▸ Challenges:
**1)** In the Hans Kempin profile, switch "Colonel" to "Oberst" and write out everything from "German SS officer" down to "in Laibach (Ljubljana).".
**2)** Using the dates in the Hans Kempin profile, explain why his age at death is given as 79.
-------- Extract
- Born: 7 June 1913 Berlin-Lichtenberg
- Died: 30 November 1992 (aged 79)
- Allegiance: Germany
- Branch: Waffen-SS
- Service years: 1931–1945
- Rank: Standartenführer
- Unit: Leibstandarte-SS Adolf Hitler SS-Standarte Deutschland SS-Regiment Der Führer.
- Commands: 547. Volksgrenadier-Division 32.SS-Freiwilligen-Grenadier-Division 30.Januar 38. SS-Grenadierdivision Nibelungen Waffen-SS, Unterführerschule, Laibach (Ljubljana)
- Awards: Iron Cross 1st Class Iron Cross 2nd Class

= Hans Kempin =

German SS officer

SS-Standartenführer (Colonel) Hans Wilhelm Kempin (7 June 1913 – 30 November 1992) was a German Waffen-SS combat and training officer who served in the SS-Standarte Deutschland, SS-Regiment Der Führer and later commanded the 547. Volksgrenadier-Division, 38. SS-Grenadierdivision Nibelungen, 32.SS-Freiwilligen-Grenadier-Division 30.Januar, and the Waffen-SS Unterführerschule in Laibach (Ljubljana).
----------------
-------- Data shown
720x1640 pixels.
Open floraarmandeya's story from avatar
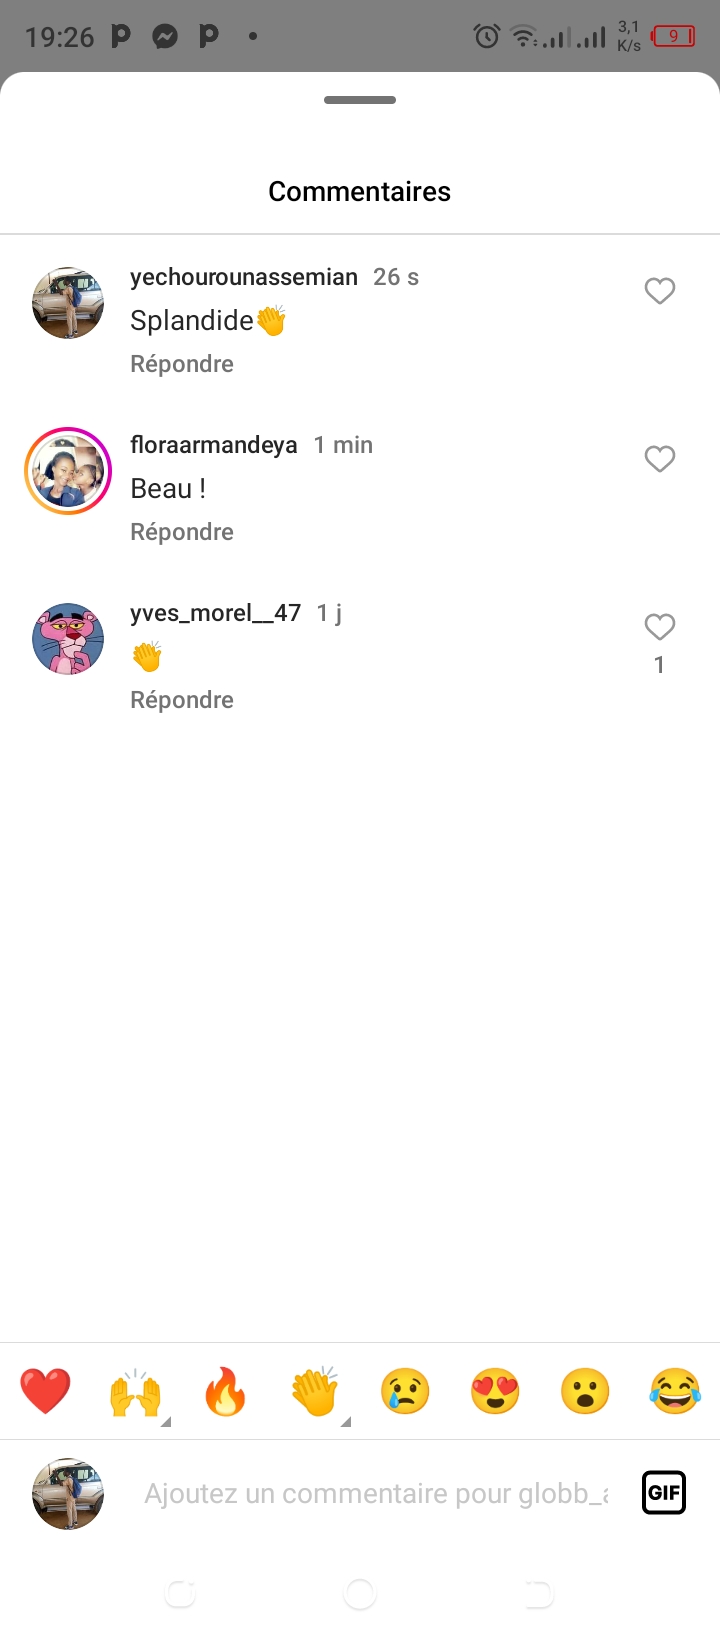pos(68,471)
----------------
▸ The responses:
**1)**
German SS officer

SS-Standartenführer (Oberst) Hans Wilhelm Kempin (7 June 1913 – 30 November 1992) was a German Waffen-SS combat and training officer who served in the SS-Standarte Deutschland, SS-Regiment Der Führer and later commanded the 547. Volksgrenadier-Division, 38. SS-Grenadierdivision Nibelungen, 32.SS-Freiwilligen-Grenadier-Division 30.Januar, and the Waffen-SS Unterführerschule in Laibach (Ljubljana).

**2)** He was born on 7 June 1913 and died on 30 November 1992. By then he had passed his 79th birthday on 7 June 1992, but he had not yet reached 80.